La riqualificazione del patrimonio edilizio pubblico ad uso residenziale
Tra le misure chiave del Green Deal europeo un posto di assoluto rilevo è occupato dalla ristrutturazione degli edifici, responsabili, come noto, di oltre il 40% dei consumi energetici del continente.
All’interno di questa macrocategoria rientrano, ovviamente, anche tutti gli edifici di proprietà pubblica, ovvero quelli con una peculiare destinazione d’uso (come ospedali, scuole, università, tribunali, sedi istituzionali), alcuni dei quali oggetto di misure specifiche del PNRR (scuole e tribunali), ma anche quelli ad uso residenziale convenzionato, ovvero la cosiddetta “edilizia popolare”.
Parliamo, in base alle più recenti rilevazioni del MEF, di circa 805 mila case popolari, per un totale di oltre 54 milioni di mq. di superficie, che ospitano 2,2 milioni di persone e il cui valore a prezzi di mercato è stimato in 297 miliardi di euro.
La maggior parte dei fabbricati censiti in questa categoria è di proprietà delle amministrazioni locali, che pesano per il 66% circa in termini di unità immobiliari e per l’81% in termini di superficie.
Gli elementi che accomunano gran parte di questo vasto patrimonio immobiliare sono la marcata obsolescenza, dal momento che la maggior parte dell’edilizia sociale è stata realizzata negli anni compresi tra il secondo dopoguerra e la fine degli anni Settanta, la conseguente inefficienza energetica, ma anche una certa omogeneità tipologica determinata dal grande investitore pubblico, cosa che lo rende un target particolarmente indicato per studiare interventi altamente replicabili.
A conferma di quanto sopra, il Piano Nazionale Integrato per l’Energia e il Clima, già dall’inizio del 2020, prevede l’istituzione di un programma specifico di efficientamento degli edifici di edilizia popolare come una delle misure chiave della transizione energetica del Paese. In particolare, il piano mira a contrastare la cosiddetta “povertà energetica” che, come ha chiarito il pacchetto Clean Energy for all Europeans, è il risultato dell’interazione tra il tema energetico e le politiche sociali.
Operare nel vasto ambito dell’edilizia popolare ha quindi molteplici risvolti di grande interesse, quali l’equità sociale, la possibilità di sperimentare processi industrializzati per il revamping, la riqualificazione di interi quartieri dormitorio con una indubbia ricaduta positiva sulla qualità urbana; tutti aspetti che consigliano fortemente di agire sfruttando il volano delle risorse messe a disposizione in misura cospicua dal PNRR e che, a dire il vero, alcune Regioni stanno già sfruttando, con bandi mirati.

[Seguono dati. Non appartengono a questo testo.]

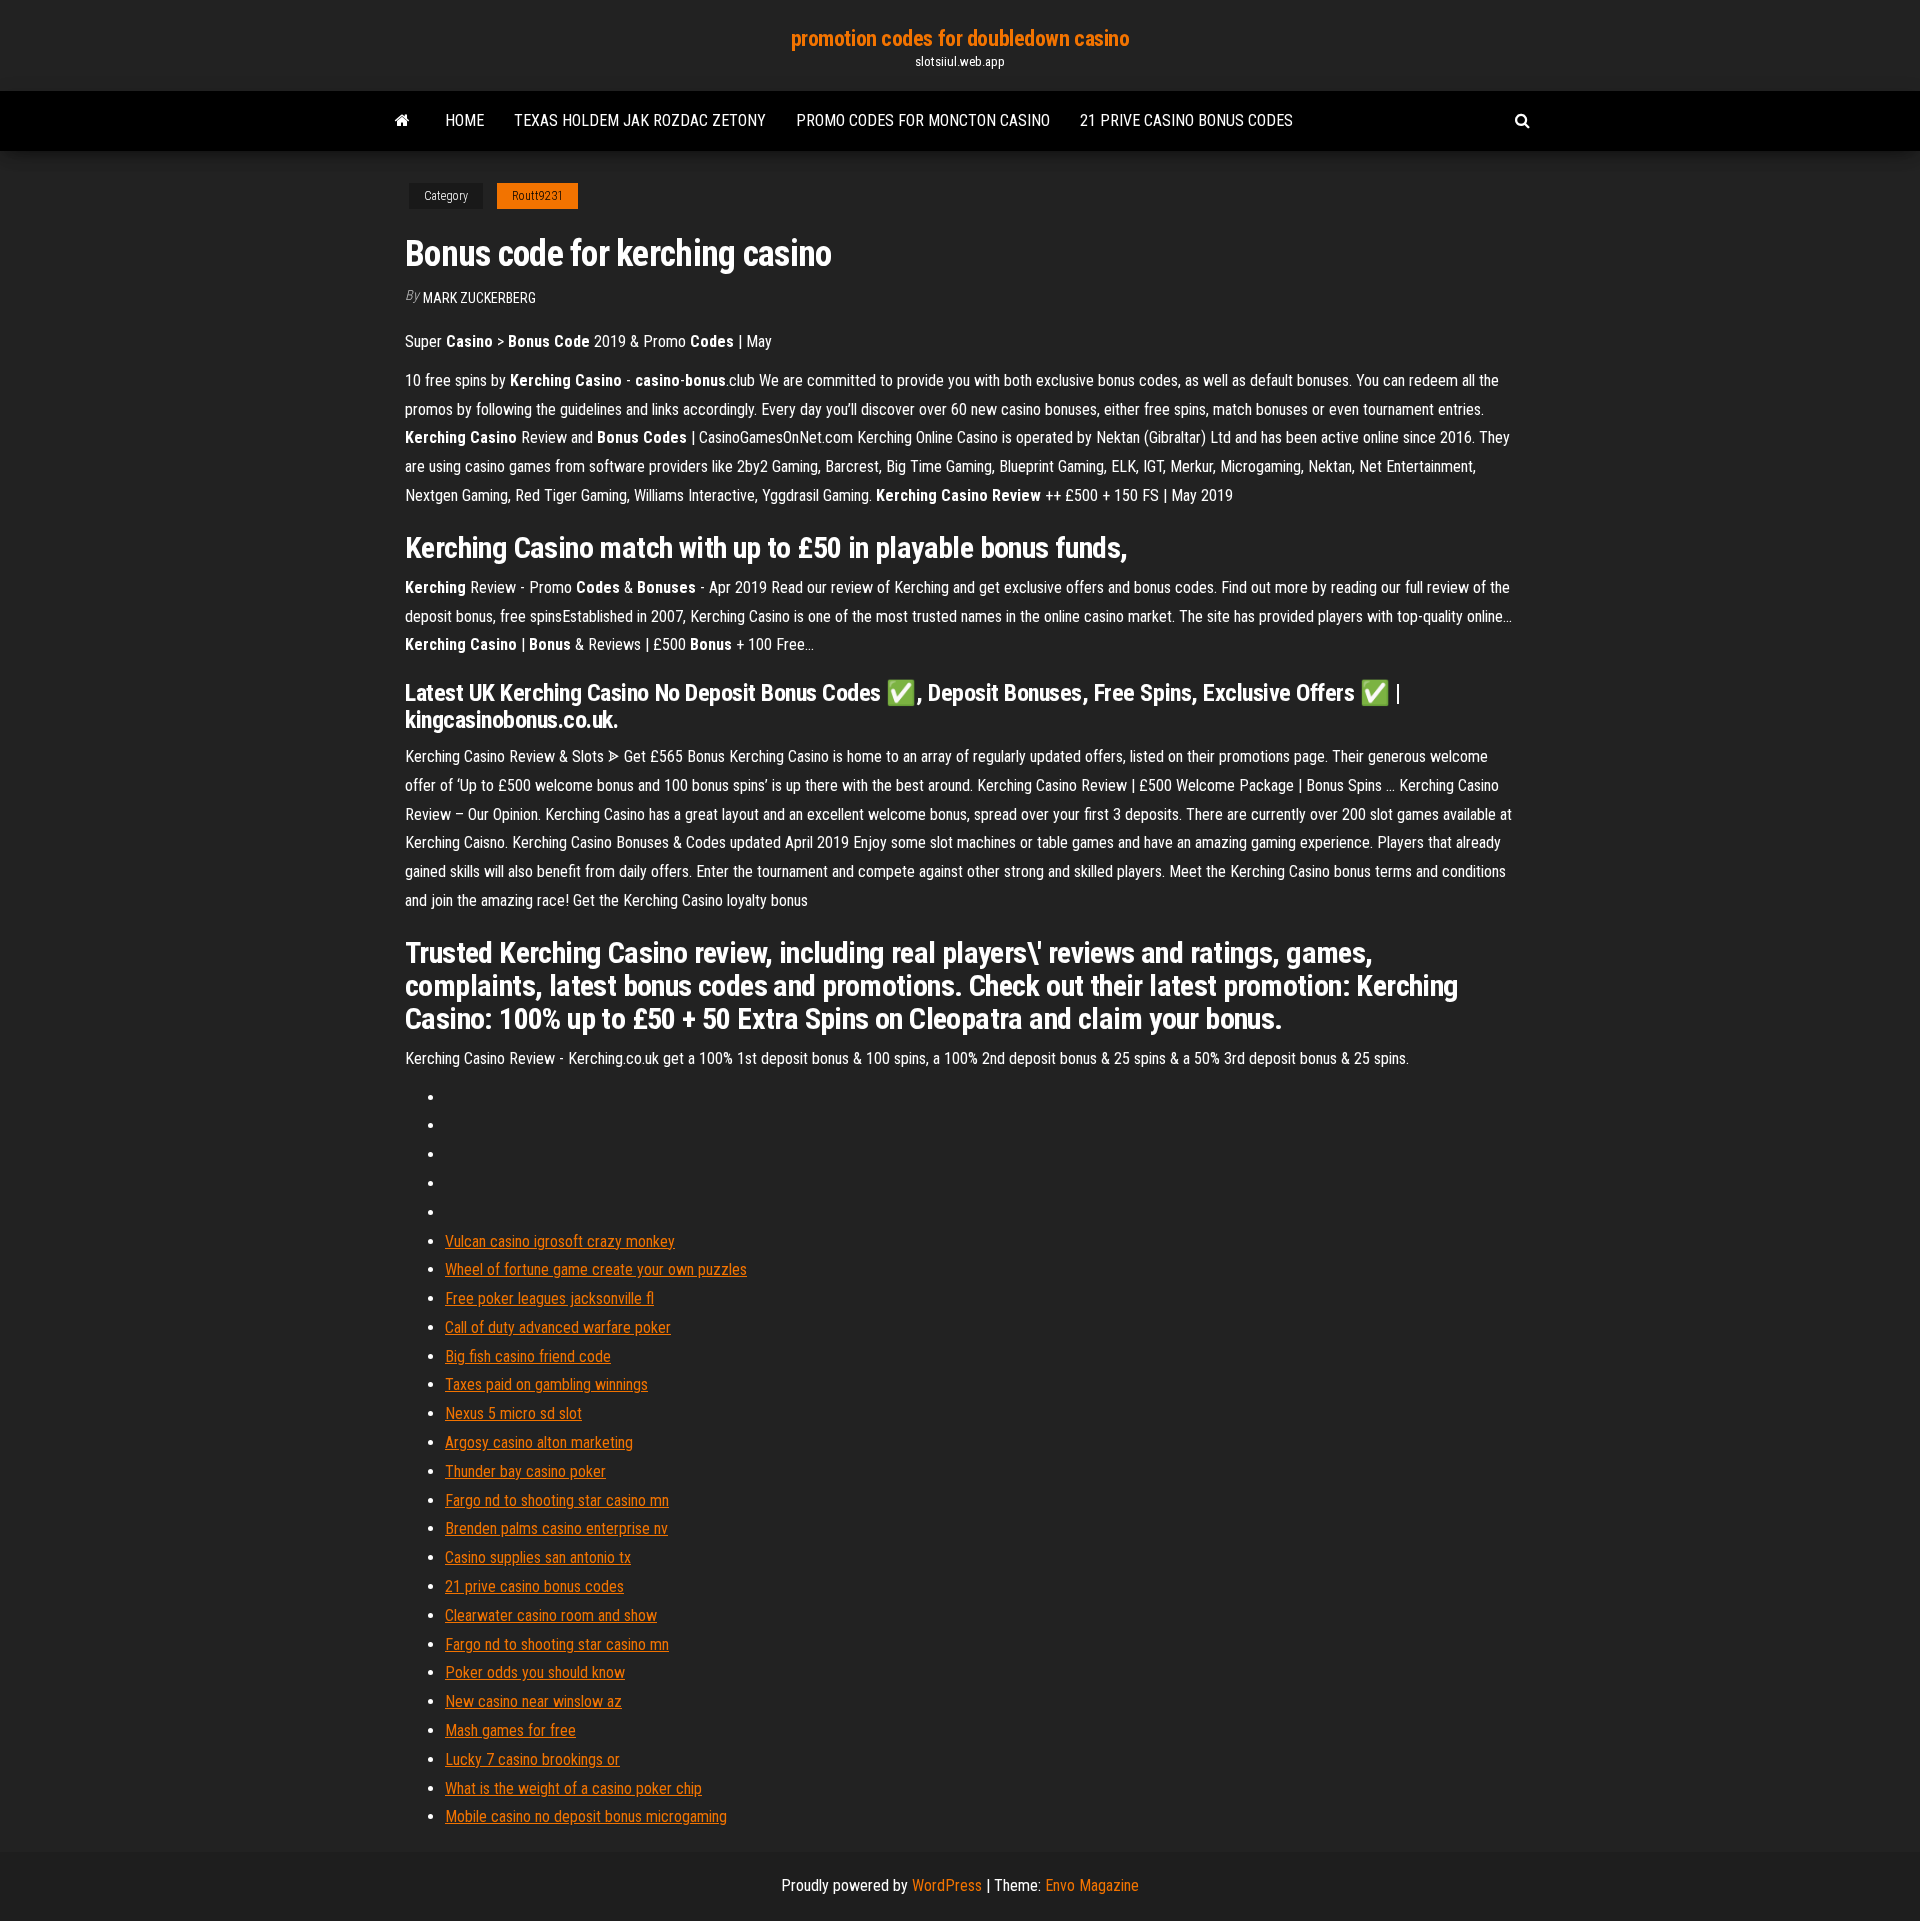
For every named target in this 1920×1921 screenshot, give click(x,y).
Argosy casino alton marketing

Nel quadro complessivo descritto, entra in gioco la qualità degli interventi e la loro stessa tipologia. Molti, infatti, hanno evidenziato la difficoltà oggettiva di realizzare interventi altamente invasivi, quali quelli richiesti per trasformare un edificio energivoro in un edificio Nzeb in un contesto sociale problematico, suggerendo, per esempio, di abbinare al concetto di povertà energetica quello di “comfort abitativo” che è strettamente collegato a quello di “standard abitativo accettabile”.
Se l’obiettivo, quindi, non è perseguire ciecamente un obiettivo astratto quale quello di convertire edifici vetusti in edifici Nzeb, ma quello di migliorarne le performance al fine di ridurre i consumi ma anche di migliorare sensibilmente la qualità della vita degli occupanti, ecco che la soluzione tecnologica basata sul revamping impiantistico appare la più semplice da adottare, ma anche la più utile al fine di consentire gestioni centralizzate basate su un monitoraggio dei consumi, nonché una sensibilizzazione di una componente critica della società verso i temi della transizione ecologica.